Photo: Tavish Campbell
しかし、その教訓は企業利益と同様、環境を保護するための決意についても言える。「本当に終結するまでは終結したことにはならない」のだ。〈ワイルド・フィシュ・コンサーバンシー〉はあらたに大胆な計画を練り、それは先住民、商業および娯楽性の釣り関係者、食品ビジネス、環境保護団体、そして懸念を抱く北米全体の市民の幅広い同盟によって支持されている。「クック社の囲い網がある場所の賃貸借を引き継ぐことを州に申請しました。成功すればクック社がテナントとしてそこに留まることは許されません」と〈ワイルド・フィシュ・コンサーバンシー〉の事務局長カート・ビアーズリーは語る。その代りにその場所は明け渡され、人間と海洋生物の公益のために自然の状態に復元される。
つまり計画は、皆で協力してクック社の囲い網のある場所を借り、クック社を退去させるというものだ。
個人的な観点から言えば、僕がスカイラとウェストンに教えたいのは、努力して正しいことを行えば最終的には勝利できる、そして行動主義は実際に成功する、ということだ。より大きな観点から言えば、それは野生のサーモン、スチールヘッド、シャチにふたたびセイリッシュ海で繁栄する機会を与える、決定的かつ強力な方法だ。必要なことはただ、ワシントン州公有地長官ヒラリー・フランツに提出するための嘆願書に署名を集めること。
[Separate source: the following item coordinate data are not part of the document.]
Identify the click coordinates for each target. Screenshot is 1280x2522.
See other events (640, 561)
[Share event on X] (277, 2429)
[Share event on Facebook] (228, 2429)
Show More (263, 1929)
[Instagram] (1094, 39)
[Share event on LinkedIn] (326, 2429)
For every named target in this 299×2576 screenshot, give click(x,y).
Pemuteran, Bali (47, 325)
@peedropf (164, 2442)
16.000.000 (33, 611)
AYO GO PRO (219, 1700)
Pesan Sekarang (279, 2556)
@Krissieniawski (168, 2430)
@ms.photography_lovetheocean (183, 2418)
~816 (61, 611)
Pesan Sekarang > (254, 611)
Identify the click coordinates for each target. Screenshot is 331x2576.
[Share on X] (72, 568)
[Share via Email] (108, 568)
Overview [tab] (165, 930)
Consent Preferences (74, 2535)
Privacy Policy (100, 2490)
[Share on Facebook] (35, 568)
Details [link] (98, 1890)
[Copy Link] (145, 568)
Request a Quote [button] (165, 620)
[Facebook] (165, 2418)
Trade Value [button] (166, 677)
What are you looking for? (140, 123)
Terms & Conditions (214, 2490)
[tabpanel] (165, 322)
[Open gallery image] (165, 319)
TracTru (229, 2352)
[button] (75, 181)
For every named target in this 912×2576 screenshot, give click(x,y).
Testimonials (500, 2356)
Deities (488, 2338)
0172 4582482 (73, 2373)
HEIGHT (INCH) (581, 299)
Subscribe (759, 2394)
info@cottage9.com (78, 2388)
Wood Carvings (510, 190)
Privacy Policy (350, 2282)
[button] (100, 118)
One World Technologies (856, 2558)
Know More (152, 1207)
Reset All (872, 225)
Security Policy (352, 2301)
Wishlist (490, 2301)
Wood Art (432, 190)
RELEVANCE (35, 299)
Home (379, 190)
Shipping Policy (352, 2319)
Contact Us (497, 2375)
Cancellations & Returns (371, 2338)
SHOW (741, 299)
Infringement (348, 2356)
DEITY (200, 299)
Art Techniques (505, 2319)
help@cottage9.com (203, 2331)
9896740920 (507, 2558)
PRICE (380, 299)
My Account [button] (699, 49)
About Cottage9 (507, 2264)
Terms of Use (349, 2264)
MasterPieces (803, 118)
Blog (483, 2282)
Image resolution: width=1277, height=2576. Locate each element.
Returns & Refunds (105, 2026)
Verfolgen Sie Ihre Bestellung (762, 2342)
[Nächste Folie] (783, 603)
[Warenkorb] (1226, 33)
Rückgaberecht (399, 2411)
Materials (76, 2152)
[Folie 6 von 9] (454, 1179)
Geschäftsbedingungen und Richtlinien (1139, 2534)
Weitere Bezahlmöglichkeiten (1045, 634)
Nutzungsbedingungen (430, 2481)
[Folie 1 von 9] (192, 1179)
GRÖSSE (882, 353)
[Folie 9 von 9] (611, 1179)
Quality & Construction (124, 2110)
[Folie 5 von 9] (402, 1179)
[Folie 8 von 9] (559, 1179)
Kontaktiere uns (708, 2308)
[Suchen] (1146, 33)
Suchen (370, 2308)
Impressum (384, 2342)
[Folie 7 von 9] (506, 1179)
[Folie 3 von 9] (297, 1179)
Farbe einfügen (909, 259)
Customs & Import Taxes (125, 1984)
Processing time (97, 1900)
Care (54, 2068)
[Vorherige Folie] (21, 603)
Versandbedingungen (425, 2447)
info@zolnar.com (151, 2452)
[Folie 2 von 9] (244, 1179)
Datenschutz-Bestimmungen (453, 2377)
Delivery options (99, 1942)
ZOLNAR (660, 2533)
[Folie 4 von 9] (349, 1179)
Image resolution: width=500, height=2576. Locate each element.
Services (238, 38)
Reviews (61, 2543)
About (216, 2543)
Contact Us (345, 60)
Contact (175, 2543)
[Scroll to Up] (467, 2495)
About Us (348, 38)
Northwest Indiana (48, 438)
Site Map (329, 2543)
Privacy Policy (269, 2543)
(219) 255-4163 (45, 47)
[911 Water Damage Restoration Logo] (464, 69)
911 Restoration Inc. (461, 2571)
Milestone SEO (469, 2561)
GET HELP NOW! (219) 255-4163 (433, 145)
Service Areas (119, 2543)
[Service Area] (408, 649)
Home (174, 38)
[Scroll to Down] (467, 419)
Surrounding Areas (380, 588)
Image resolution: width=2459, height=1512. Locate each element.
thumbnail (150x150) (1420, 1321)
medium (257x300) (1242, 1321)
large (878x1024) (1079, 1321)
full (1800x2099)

彼女のオフィスが賃貸借権を与えるのだ。僕らの海にはサーモン養殖とそれにまつわる汚染が存在すべきではないことを彼女に思い出させることができるかどうかは、僕ら次第なのだ。これは可能である。ピュージェット湾を取り戻そうではないか。10歳のウエストンが煙たい2017年に抗議のプラカードに書いたように「囲い網は要らない」のだから。